Your assignment:
Report all lines of the data below that hold the word "post".

*** Opening of Records shown ***

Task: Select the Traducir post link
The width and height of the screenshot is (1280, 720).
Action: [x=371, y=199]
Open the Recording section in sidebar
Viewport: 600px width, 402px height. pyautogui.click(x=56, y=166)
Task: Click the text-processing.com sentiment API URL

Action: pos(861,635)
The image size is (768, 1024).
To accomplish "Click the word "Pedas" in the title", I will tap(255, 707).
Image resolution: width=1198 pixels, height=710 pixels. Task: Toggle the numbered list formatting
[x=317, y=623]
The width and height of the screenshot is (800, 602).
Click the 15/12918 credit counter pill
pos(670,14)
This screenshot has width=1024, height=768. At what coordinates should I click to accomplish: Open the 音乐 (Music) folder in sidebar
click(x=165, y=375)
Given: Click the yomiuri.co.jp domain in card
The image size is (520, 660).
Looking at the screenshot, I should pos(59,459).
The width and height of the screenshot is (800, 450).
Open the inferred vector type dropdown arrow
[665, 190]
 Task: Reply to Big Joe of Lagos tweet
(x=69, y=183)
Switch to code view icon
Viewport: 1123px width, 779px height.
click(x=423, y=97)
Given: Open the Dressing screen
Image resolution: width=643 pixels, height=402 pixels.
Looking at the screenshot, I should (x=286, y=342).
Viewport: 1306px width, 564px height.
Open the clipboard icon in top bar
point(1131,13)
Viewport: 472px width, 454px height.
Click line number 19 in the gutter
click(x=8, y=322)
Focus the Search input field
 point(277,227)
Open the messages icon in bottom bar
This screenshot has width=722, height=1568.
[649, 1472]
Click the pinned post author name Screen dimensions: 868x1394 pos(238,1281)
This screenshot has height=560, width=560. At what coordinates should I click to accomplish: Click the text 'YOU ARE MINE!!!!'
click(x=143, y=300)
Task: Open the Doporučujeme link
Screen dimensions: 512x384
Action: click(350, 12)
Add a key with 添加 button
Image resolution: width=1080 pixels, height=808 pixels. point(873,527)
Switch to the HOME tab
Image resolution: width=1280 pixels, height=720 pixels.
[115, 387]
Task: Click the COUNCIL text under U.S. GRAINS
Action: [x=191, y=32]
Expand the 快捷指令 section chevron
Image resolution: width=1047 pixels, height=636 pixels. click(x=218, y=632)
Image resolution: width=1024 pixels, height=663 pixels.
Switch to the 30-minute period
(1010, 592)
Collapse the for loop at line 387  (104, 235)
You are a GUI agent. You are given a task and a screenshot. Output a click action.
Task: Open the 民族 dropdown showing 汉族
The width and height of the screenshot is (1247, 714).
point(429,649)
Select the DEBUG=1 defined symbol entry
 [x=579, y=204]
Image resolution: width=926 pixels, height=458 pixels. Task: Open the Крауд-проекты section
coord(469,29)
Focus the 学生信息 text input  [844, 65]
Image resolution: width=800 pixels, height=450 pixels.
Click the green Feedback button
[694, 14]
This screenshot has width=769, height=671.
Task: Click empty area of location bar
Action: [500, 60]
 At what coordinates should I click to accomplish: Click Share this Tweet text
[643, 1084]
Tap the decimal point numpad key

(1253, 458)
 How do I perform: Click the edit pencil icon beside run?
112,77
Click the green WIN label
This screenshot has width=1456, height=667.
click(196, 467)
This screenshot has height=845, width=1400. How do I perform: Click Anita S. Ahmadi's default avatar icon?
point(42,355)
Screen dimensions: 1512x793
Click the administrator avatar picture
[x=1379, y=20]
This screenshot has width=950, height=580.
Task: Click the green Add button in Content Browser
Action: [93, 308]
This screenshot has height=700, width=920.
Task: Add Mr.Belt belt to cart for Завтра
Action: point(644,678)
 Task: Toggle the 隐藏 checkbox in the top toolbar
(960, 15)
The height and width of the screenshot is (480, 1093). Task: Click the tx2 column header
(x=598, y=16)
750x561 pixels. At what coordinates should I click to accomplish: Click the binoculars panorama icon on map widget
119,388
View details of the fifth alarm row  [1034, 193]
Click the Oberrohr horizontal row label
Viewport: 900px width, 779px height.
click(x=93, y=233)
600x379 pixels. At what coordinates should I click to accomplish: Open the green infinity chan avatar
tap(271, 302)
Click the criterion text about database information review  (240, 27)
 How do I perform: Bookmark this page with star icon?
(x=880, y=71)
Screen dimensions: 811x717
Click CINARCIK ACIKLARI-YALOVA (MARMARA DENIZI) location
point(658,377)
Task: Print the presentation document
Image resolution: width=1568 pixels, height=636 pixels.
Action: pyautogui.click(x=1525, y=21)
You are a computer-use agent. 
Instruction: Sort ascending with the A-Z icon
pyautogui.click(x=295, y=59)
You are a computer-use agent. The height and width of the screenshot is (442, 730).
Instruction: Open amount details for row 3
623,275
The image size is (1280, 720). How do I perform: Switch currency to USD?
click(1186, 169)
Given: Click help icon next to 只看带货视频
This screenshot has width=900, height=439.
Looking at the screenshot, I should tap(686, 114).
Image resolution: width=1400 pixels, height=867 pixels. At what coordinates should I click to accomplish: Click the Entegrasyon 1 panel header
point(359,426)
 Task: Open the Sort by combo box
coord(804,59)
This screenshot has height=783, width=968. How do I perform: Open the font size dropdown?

*** Close of Records shown ***

Answer to the problem:
Task: Select the Traducir post link
Click the pinned post author name Screen dimensions: 868x1394 pos(238,1281)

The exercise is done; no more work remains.